As for the Build Back Better bill – the inflation numbers could make it a lot harder to get this piece of legislation through Congress. Larry Summers, perhaps the most prominent economist warning of inflation, supports legislation. but Recent comments from Sen. Joe Manchin Make it clear that he is in no hurry to provide the 50th vote required for acceptance.

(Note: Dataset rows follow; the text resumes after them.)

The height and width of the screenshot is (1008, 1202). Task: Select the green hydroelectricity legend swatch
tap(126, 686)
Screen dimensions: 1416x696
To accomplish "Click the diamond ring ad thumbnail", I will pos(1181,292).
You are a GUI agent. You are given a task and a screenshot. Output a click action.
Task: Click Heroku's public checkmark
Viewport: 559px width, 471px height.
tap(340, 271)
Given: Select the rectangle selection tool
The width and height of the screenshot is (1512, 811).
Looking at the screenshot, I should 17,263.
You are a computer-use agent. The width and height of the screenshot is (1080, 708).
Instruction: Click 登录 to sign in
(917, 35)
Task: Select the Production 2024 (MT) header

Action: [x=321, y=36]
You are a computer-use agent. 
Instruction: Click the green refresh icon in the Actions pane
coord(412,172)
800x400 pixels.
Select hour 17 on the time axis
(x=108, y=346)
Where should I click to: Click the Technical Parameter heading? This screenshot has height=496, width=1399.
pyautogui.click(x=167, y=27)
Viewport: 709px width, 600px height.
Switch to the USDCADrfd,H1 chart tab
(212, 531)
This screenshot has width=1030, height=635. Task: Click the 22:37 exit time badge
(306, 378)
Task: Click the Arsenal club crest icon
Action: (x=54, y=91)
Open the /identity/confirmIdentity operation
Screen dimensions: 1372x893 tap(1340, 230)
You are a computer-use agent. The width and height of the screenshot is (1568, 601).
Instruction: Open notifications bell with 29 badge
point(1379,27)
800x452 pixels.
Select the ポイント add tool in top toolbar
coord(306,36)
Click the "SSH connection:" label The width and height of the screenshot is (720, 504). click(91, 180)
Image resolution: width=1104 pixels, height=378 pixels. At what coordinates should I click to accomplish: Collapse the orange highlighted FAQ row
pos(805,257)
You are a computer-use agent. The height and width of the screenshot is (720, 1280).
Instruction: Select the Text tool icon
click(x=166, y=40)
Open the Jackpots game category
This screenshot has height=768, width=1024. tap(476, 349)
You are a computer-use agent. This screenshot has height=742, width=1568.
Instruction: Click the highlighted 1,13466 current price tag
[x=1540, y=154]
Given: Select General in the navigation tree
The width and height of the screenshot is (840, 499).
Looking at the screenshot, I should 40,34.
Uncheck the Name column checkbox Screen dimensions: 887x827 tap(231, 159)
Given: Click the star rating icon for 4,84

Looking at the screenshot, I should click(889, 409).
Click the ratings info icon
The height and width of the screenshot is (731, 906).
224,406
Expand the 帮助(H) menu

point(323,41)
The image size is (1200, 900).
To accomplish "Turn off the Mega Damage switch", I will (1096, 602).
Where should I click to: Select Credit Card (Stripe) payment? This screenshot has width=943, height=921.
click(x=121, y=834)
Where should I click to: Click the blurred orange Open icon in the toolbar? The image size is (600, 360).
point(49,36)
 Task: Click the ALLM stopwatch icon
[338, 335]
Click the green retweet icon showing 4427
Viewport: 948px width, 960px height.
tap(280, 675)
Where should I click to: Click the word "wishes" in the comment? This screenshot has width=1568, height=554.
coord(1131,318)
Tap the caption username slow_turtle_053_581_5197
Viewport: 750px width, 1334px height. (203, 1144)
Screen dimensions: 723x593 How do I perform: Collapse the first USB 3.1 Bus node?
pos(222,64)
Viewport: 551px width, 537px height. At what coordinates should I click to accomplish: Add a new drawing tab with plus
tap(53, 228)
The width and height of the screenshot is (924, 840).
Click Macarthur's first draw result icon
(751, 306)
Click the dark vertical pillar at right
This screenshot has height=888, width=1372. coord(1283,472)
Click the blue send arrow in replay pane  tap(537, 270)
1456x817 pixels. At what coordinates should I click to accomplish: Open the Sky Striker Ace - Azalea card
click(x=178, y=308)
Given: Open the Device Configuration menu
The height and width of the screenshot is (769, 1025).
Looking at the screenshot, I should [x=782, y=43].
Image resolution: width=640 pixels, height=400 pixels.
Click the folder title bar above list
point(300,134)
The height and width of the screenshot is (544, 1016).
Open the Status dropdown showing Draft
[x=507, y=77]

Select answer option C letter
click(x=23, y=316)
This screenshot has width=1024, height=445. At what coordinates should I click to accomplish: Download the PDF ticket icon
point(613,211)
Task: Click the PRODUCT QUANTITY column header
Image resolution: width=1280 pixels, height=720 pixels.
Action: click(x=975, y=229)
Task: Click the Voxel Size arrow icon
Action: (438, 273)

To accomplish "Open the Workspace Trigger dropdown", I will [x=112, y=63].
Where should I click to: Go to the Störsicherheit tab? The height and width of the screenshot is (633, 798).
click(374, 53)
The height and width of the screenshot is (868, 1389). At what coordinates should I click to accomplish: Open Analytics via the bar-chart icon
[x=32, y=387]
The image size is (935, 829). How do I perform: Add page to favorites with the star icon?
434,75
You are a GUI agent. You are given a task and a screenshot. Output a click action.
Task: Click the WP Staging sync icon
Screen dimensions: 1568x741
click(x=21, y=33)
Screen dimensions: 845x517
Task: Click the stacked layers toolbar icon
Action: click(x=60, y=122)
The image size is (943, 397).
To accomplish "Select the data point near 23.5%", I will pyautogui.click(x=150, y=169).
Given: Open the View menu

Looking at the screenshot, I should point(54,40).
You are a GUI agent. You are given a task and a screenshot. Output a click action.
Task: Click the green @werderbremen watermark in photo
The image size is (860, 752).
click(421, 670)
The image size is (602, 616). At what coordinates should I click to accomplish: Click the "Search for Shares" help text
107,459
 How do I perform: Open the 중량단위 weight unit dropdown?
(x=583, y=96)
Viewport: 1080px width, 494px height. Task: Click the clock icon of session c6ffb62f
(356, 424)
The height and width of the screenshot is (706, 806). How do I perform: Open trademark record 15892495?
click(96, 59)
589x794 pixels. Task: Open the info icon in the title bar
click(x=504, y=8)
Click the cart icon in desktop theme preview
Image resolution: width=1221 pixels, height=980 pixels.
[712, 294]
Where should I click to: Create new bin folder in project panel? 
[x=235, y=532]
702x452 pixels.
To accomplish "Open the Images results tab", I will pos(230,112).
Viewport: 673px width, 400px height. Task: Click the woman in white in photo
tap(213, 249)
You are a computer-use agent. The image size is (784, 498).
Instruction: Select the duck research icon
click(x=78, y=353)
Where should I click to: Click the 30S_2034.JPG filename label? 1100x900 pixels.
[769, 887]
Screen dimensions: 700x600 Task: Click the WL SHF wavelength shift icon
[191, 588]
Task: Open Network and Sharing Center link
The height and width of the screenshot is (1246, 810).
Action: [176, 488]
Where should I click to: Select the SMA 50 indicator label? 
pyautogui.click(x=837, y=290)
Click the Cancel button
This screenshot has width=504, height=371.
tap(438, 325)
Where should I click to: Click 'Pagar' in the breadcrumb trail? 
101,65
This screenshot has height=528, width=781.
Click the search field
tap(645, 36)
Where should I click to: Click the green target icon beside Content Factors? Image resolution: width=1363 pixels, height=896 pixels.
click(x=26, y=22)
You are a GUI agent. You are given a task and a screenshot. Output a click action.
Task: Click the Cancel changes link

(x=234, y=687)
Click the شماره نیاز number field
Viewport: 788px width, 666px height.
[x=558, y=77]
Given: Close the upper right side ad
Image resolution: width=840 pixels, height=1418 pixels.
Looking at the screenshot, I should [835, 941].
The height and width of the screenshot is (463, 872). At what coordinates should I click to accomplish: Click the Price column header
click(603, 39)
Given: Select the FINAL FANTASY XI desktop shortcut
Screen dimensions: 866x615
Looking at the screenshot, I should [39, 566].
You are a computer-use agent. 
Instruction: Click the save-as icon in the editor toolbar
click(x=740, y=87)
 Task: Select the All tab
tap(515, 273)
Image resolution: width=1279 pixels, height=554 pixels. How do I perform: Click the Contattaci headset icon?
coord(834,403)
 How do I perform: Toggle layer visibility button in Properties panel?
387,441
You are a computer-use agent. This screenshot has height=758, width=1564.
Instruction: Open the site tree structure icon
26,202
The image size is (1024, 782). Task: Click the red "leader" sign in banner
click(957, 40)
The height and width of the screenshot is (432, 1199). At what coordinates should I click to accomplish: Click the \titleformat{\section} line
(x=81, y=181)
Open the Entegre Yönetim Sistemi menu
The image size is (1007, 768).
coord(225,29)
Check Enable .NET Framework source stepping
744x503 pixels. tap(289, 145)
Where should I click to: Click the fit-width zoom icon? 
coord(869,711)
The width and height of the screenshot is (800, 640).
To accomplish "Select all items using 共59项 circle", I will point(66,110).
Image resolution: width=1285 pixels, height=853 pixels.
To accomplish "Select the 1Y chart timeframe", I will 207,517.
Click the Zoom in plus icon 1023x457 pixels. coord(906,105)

If Biden’s advisors are right, inflation will fall in 2022 as goods flow into stores and car parks where wealthy customers stop bidding on scarce items. But that is more of a hope than a certainty; Last summer’s White House description of the “transitory” nature of this inflation now seems much less convincing, and the prospect of a Christmas season with high-priced or unavailable goods and sharply higher fuel costs bodes well for the already declining approval numbers of the President.

There are good reasons not to weight the Republican arguments that this inflation is due only to what Senator Marco Rubio called the “left maniacs” who ran the government, any more than Richard Nixon or Gerald Ford or Jimmy Carter was to blame for OPEC driving the oil price through the roof decades ago. But that is cold comfort to Biden and the Democrats. Perhaps somewhere in the past there has been an incumbent White House party that did well in an election where inflation was a predominant concern. But if you look back on the last three quarters of a century or so, you will come away with nothing.